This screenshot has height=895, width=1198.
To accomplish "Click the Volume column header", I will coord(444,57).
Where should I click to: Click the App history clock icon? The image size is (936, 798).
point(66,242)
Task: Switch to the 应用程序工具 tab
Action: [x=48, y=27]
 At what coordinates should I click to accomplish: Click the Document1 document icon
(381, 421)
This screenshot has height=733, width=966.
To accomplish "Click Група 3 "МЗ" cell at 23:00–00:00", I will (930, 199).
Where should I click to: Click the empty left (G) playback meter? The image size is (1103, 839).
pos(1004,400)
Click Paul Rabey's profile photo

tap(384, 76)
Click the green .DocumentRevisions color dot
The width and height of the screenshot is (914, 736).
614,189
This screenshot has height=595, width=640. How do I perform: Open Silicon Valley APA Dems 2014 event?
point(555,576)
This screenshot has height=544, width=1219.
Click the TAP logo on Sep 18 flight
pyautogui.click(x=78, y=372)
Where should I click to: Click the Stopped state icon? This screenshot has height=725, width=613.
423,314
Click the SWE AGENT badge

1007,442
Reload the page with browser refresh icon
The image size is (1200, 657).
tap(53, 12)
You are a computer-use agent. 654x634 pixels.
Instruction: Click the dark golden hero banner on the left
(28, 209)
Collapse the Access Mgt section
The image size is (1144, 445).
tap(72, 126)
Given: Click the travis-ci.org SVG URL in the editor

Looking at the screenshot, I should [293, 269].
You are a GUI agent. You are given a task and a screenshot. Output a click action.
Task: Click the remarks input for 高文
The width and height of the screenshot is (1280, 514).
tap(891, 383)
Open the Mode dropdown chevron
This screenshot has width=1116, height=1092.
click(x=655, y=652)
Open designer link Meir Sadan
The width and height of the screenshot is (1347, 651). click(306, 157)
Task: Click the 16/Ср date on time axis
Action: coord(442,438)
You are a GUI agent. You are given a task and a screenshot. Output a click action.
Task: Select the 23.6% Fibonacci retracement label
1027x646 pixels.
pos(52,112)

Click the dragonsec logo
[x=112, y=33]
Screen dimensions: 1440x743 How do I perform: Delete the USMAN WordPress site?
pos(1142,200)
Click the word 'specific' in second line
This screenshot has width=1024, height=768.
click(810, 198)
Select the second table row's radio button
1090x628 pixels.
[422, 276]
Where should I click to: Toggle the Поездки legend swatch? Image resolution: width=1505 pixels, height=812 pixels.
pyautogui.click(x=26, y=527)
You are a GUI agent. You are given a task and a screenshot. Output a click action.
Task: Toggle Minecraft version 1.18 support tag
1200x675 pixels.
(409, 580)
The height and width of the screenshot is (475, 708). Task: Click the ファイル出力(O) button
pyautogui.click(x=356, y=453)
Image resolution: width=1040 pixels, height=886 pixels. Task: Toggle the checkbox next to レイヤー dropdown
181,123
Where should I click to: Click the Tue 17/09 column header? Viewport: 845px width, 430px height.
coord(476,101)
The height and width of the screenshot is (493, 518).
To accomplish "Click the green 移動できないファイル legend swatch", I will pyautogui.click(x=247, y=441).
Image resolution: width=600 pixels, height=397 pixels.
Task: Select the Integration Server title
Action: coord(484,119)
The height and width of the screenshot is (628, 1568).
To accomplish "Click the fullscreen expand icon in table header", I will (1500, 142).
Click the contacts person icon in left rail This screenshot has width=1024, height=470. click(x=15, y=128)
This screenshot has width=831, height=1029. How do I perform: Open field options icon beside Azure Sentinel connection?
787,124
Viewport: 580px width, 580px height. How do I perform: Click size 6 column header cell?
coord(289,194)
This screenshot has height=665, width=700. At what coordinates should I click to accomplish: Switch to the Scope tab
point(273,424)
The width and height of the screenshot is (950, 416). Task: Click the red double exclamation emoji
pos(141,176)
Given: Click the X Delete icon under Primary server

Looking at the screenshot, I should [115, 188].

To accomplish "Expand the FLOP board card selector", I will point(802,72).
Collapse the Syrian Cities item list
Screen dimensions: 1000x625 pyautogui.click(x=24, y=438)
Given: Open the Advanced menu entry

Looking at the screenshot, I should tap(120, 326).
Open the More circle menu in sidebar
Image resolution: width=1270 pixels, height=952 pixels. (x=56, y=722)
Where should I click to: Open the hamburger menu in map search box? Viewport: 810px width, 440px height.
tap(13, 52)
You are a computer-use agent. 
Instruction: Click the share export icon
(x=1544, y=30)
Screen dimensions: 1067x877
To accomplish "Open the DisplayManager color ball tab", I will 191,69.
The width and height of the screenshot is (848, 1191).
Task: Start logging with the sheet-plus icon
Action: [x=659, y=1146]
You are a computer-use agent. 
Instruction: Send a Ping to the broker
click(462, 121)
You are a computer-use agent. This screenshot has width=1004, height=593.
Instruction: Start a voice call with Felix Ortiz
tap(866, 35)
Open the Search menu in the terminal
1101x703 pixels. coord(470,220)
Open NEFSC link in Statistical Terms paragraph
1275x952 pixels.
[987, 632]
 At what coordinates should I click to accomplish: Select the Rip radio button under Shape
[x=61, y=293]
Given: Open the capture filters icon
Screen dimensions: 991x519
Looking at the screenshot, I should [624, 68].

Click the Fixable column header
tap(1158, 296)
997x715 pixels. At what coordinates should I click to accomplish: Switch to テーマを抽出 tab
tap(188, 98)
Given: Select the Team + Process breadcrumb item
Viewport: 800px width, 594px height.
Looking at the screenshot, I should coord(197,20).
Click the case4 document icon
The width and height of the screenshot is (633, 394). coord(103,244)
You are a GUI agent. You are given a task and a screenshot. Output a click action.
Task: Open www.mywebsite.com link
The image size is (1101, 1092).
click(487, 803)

### WHAT THIS TASK INVOLVES:
Show each line in the data where the string "second" appears.

### WRITTEN ANSWER:
Click the word 'specific' in second line
Select the second table row's radio button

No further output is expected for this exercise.